═══ Source document

Solr indexing following a Nutch crawl fails, reports "Job Failed"

rldrummer picture rldrummer · Feb 7, 2014 · Viewed 8.6k times · Source

I have a site hosted on my local machine that I am attempting to crawl with Nutch and index in Solr (both also on my local machine). I installed Solr 4.6.1 and Nutch 1.7 per the instructions given on the Nutch site (http://wiki.apache.org/nutch/NutchTutorial), and I have Solr running in my browser without issue.

I am running the following command:

bin/nutch crawl urls -solr http://localhost:8983/solr/ -depth 1 -topN 2

The crawl is working fine, but when it attemps to put the data into Solr, it fails with the following output:

Indexer: starting at 2014-02-06 16:29:28
Indexer: deleting gone documents: false
Indexer: URL filtering: false
Indexer: URL normalizing: false
Active IndexWriters :
SOLRIndexWriter
    solr.server.url : URL of the SOLR instance (mandatory)
    solr.commit.size : buffer size when sending to SOLR (default 1000)
    solr.mapping.file : name of the mapping file for fields (default solrindex-mapping.xml)
    solr.auth : use authentication (default false)
    solr.auth.username : use authentication (default false)
    solr.auth : username for authentication
    solr.auth.password : password for authentication


Exception in thread "main" java.io.IOException: Job failed!
    at org.apache.hadoop.mapred.JobClient.runJob(JobClient.java:1357)
    at org.apache.nutch.indexer.IndexingJob.index(IndexingJob.java:123)
    at org.apache.nutch.indexer.IndexingJob.index(IndexingJob.java:81)
    at org.apache.nutch.indexer.IndexingJob.index(IndexingJob.java:65)
    at org.apache.nutch.crawl.Crawl.run(Crawl.java:155)
    at org.apache.hadoop.util.ToolRunner.run(ToolRunner.java:65)
    at org.apache.nutch.crawl.Crawl.main(Crawl.java:55)

I went to the Nutch logs directory and tailed the hadoop.log file, it shows this:

2014-02-06 16:29:28,920 INFO  solr.SolrIndexWriter - Indexing 1 documents
2014-02-06 16:29:28,921 INFO  httpclient.HttpMethodDirector - I/O exception (org.apache.commons.httpclient.NoHttpResponseException) caught when processing request: The server localhost failed to respond
2014-02-06 16:29:28,921 INFO  httpclient.HttpMethodDirector - Retrying request
2014-02-06 16:29:28,924 WARN  mapred.LocalJobRunner - job_local331896790_0009
java.io.IOException
    at org.apache.nutch.indexwriter.solr.SolrIndexWriter.makeIOException(SolrIndexWriter.java:173)

══════
═══ Data shown

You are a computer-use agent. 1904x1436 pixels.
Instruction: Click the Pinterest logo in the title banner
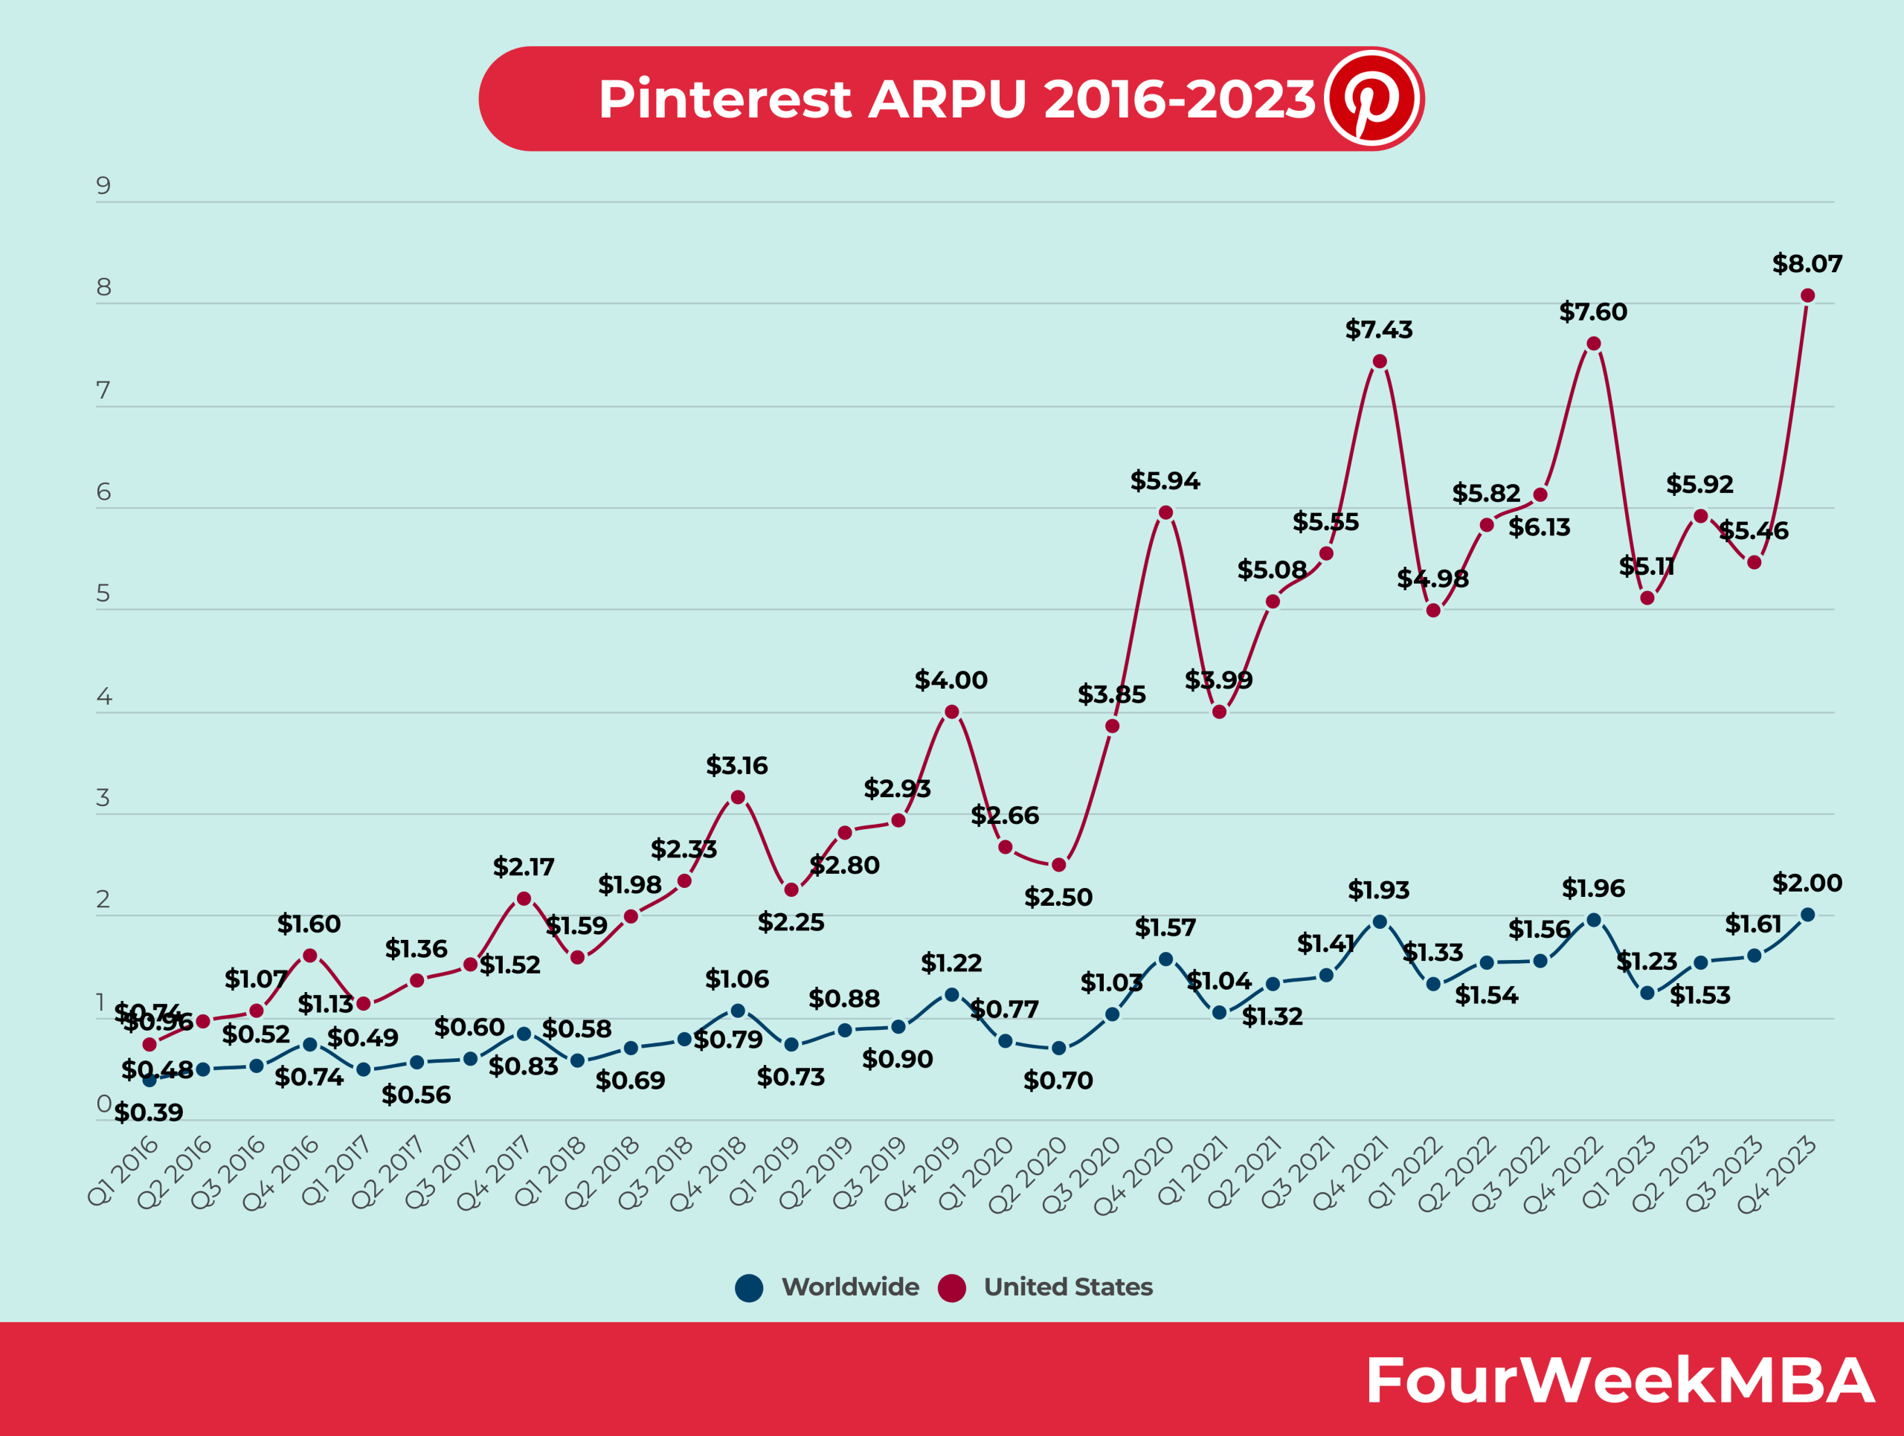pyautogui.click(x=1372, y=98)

══════

* What you will do
A - In the forum post about Solr indexing after a Nutch crawl, which versions of Solr and Nutch were installed?
B - Carry on the forum post about the failed Solr indexing after a Nutch crawl, picking up right after its last line.

* Answers below
A - Solr 4.6.1 and Nutch 1.7.

B -
    at org.apache.nutch.indexwriter.solr.SolrIndexWriter.close(SolrIndexWriter.java:159)
    at org.apache.nutch.indexer.IndexWriters.close(IndexWriters.java:118)
    at org.apache.nutch.indexer.IndexerOutputFormat$1.close(IndexerOutputFormat.java:44)
    at org.apache.hadoop.mapred.ReduceTask$OldTrackingRecordWriter.close(ReduceTask.java:467)
    at org.apache.hadoop.mapred.ReduceTask.runOldReducer(ReduceTask.java:535)
    at org.apache.hadoop.mapred.ReduceTask.run(ReduceTask.java:421)
    at org.apache.hadoop.mapred.LocalJobRunner$Job.run(LocalJobRunner.java:398)
Caused by: org.apache.solr.client.solrj.SolrServerException: java.net.SocketException: Connection reset
    at org.apache.solr.client.solrj.impl.CommonsHttpSolrServer.request(CommonsHttpSolrServer.java:478)
    at org.apache.solr.client.solrj.impl.CommonsHttpSolrServer.request(CommonsHttpSolrServer.java:244)
    at org.apache.solr.client.solrj.request.AbstractUpdateRequest.process(AbstractUpdateRequest.java:105)
    at org.apache.nutch.indexwriter.solr.SolrIndexWriter.close(SolrIndexWriter.java:155)
    ... 6 more
Caused by: java.net.SocketException: Connection reset
    at java.net.SocketInputStream.read(SocketInputStream.java:168)
    at java.io.BufferedInputStream.fill(BufferedInputStream.java:218)
    at java.io.BufferedInputStream.read(BufferedInputStream.java:237)
    at org.apache.commons.httpclient.HttpParser.readRawLine(HttpParser.java:78)
    at org.apache.commons.httpclient.HttpParser.readLine(HttpParser.java:106)
    at org.apache.commons.httpclient.HttpConnection.readLine(HttpConnection.java:1116)
    at org.apache.commons.httpclient.HttpMethodBase.readStatusLine(HttpMethodBase.java:1973)
    at org.apache.commons.httpclient.HttpMethodBase.readResponse(HttpMethodBase.java:1735)
    at org.apache.commons.httpclient.HttpMethodBase.execute(HttpMethodBase.java:1098)
    at org.apache.commons.httpclient.HttpMethodDirector.executeWithRetry(HttpMethodDirector.java:398)
    at org.apache.commons.httpclient.HttpMethodDirector.executeMethod(HttpMethodDirector.java:171)
    at org.apache.commons.httpclient.HttpClient.executeMethod(HttpClient.java:397)
    at org.apache.commons.httpclient.HttpClient.executeMethod(HttpClient.java:323)
    at org.apache.solr.client.solrj.impl.CommonsHttpSolrServer.request(CommonsHttpSolrServer.java:422)

Yet, I am still able to access Solr in my browser just fine. This is my first try at Solr/Nutch - any help from those with more knowledge would be much appreciated. Thanks.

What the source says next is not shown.